2. $cos(\frac{\pi}{2})=0, \;\ sin(\frac{\pi}{2})=1$

So, pi/2 is a solution...but not all of them.

cos and sin have a period of 2Pi.

So, ${\theta}=2{\pi}c+\frac{\pi}{2}, \;\ or \;\ {\theta}=2{\pi}c$

Where c=0,1,2,...........

3. What did you try?

For starters, a little thought...since both sine and cosine are, at most, unity (1), we would have trouble finding a solution if one of them managed to be negative. (Why is that?) This means we need to look ONLY where both not negative.

After saying that, you can substitute from the Pythagorean Identity, $\sin^{2}(x) + \cos^{2}(x) = 1 \implies \sin(x) = \sqrt{1-\cos^{2}(x)}$. Remember, $\sin(x) \ge 0$.

Substitute into the original equation, rearrange a little, square things, and you should be able to find a quadratic equation that will result in cos(x) = something.

OR - a way that does not require so much algebra but a little more knowledge of trigonometry.

$\sin(x) + \cos(x) = \sqrt{2}\left(\sin\left(x+\frac{\pi}{4}\right)\rig ht)$

The whole thing is just quite a bit easier in this form.

4. thanks, but sorry, I looked at the problem wrongly.

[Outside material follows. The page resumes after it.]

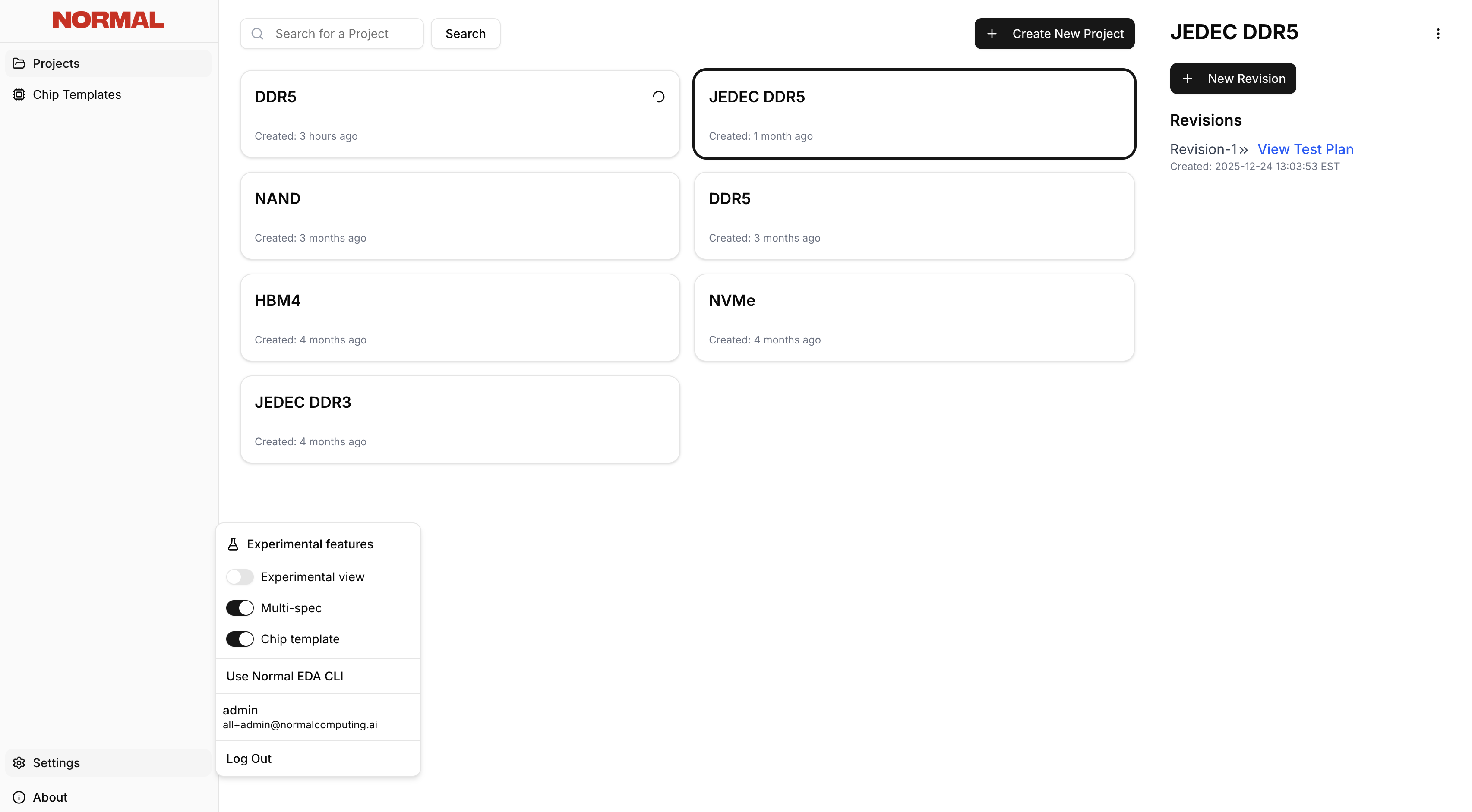This screenshot has height=812, width=1472.
Task: Choose Use Normal EDA CLI option
Action: 284,676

It is actually cos@ + sin@ = 0. But we got it after realizing that we read it wrong.
thanks anyway. stupid me

5. Oh, well,... in THAT case...It's the same. Addition is Commutative. a + b = b + a??

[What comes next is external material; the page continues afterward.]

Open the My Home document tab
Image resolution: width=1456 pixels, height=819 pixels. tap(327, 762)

6. Originally Posted by Billwaa
thanks, but sorry, I looked at the problem wrongly. It is actually cos@ + sin@ = 0. But we got it after realizing that we read it wrong.
thanks anyway. stupid me
Square the equation :

0=(cos(x)+sin(x))²=cos²(x)+sin²(x)+2sin(x)cos(x)
But cos²(x)+sin²(x)=1.
And 2sin(x)cos(x)=sin(2x)

So now we have to solve for sin(2x)=-1.